Dataset entries
++++++++

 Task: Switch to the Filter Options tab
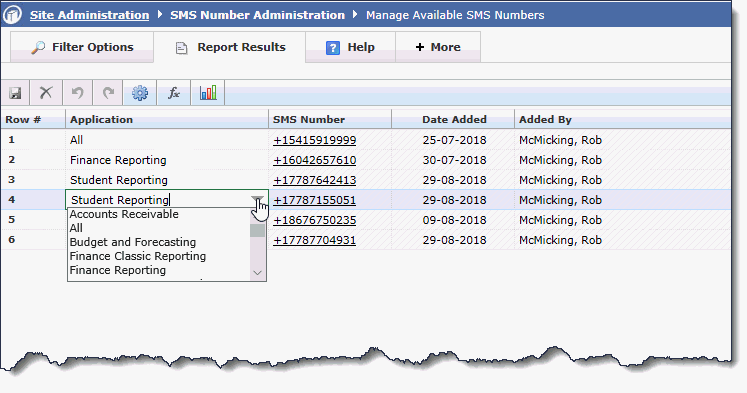82,47
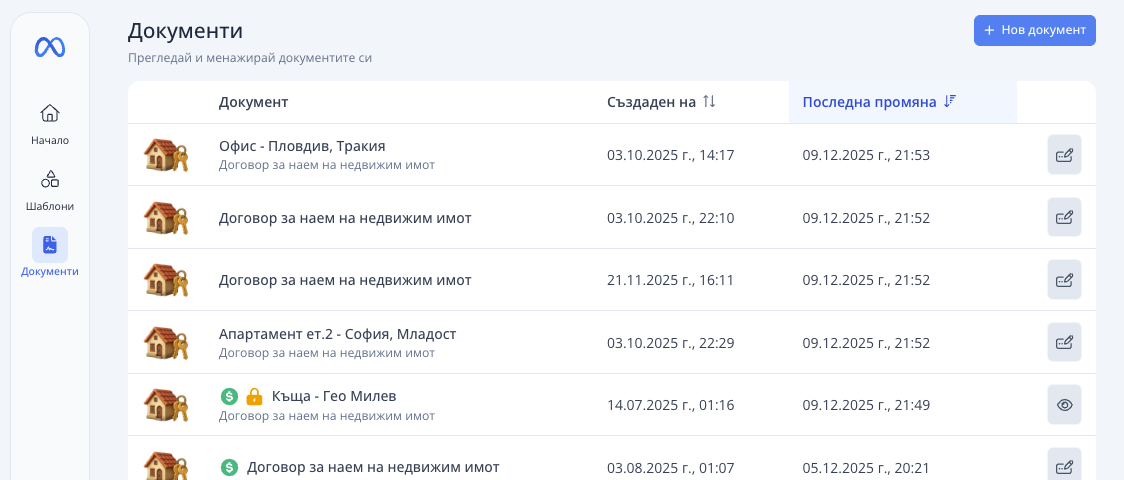View the Къща - Гео Милев document via eye icon
The width and height of the screenshot is (1124, 480).
[x=1064, y=405]
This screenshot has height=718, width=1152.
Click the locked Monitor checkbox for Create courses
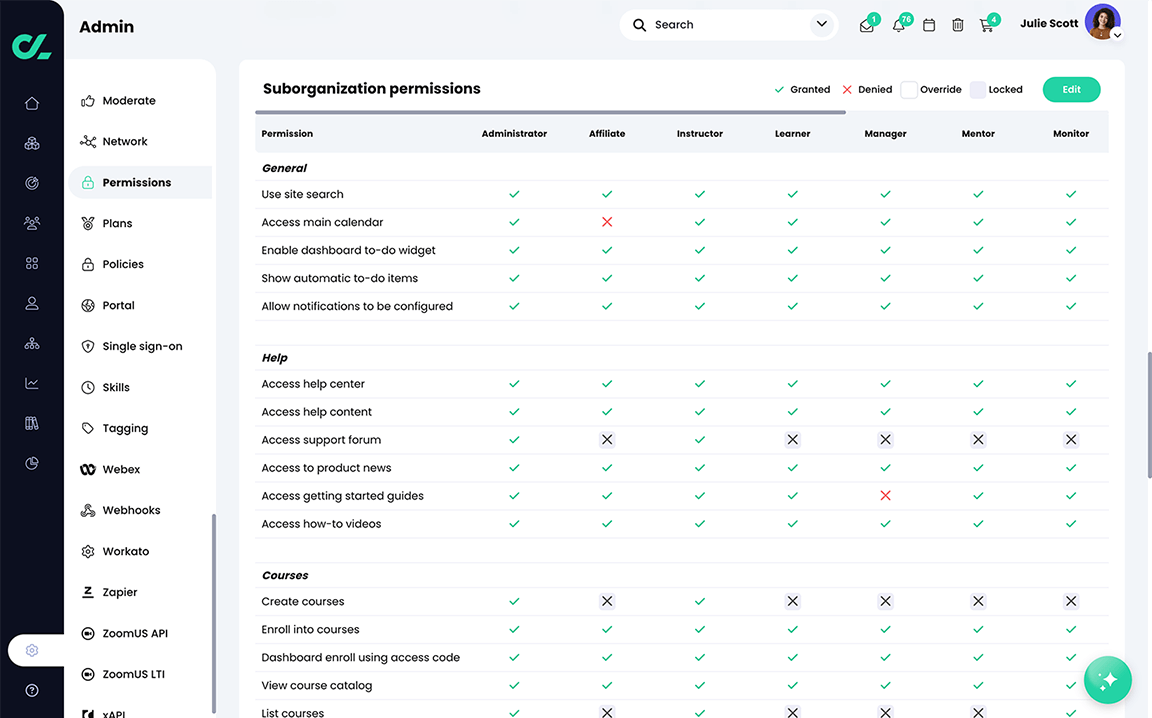pyautogui.click(x=1071, y=601)
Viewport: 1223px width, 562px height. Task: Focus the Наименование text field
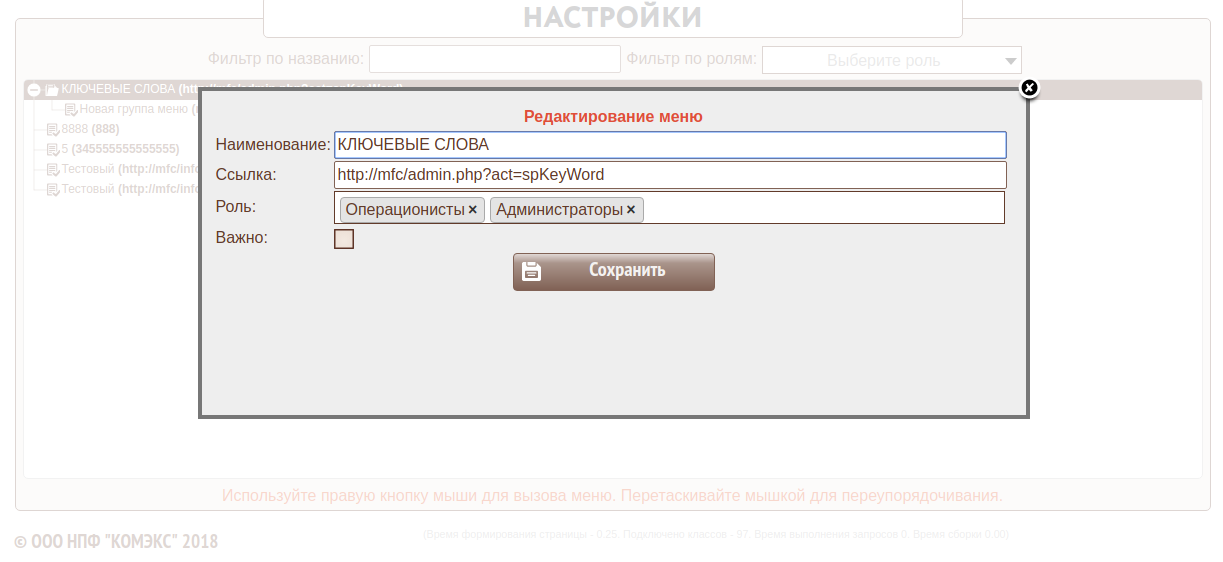(670, 145)
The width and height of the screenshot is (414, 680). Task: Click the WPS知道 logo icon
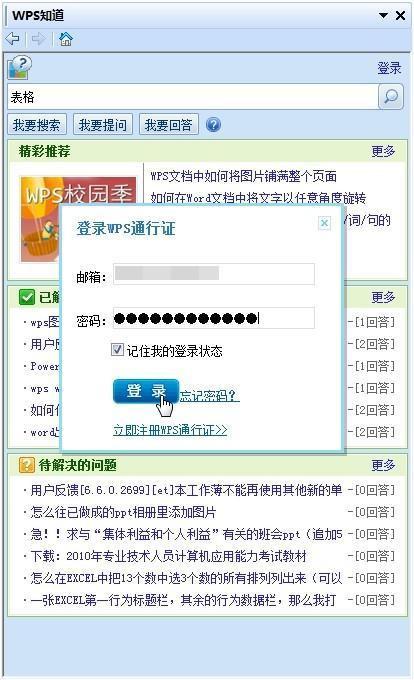point(20,67)

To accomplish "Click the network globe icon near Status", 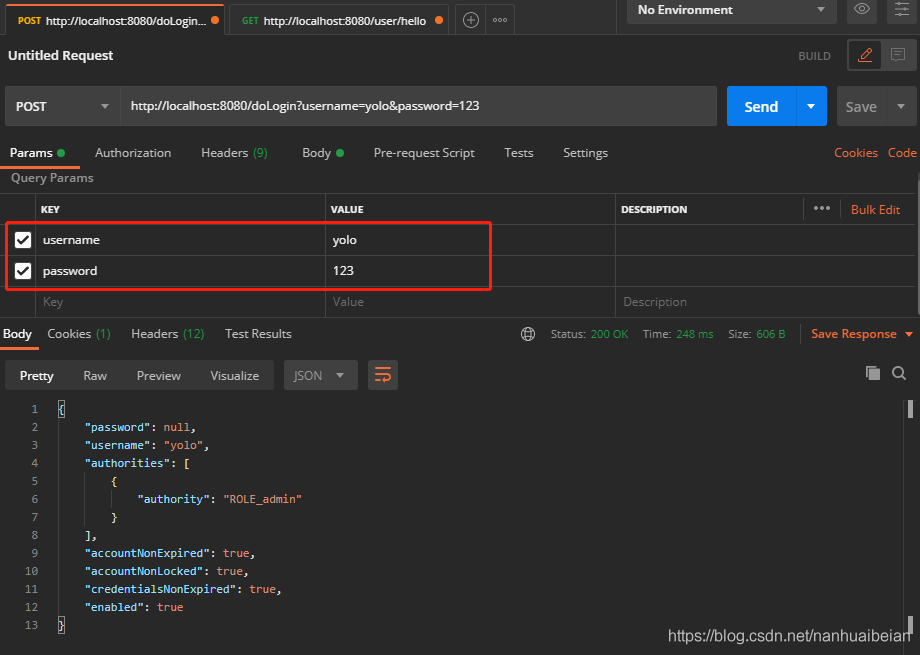I will (x=528, y=334).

++++++++

WORK TASK: Stop after the line containing "This screenshot has height=718, width=1152.": copy the records exactly from the first line up to there, leaving pictures out.

ANSWER TO THIS EXERCISE:
 Task: Switch to the Filter Options tab
82,47
View the Къща - Гео Милев document via eye icon
The width and height of the screenshot is (1124, 480).
[x=1064, y=405]
This screenshot has height=718, width=1152.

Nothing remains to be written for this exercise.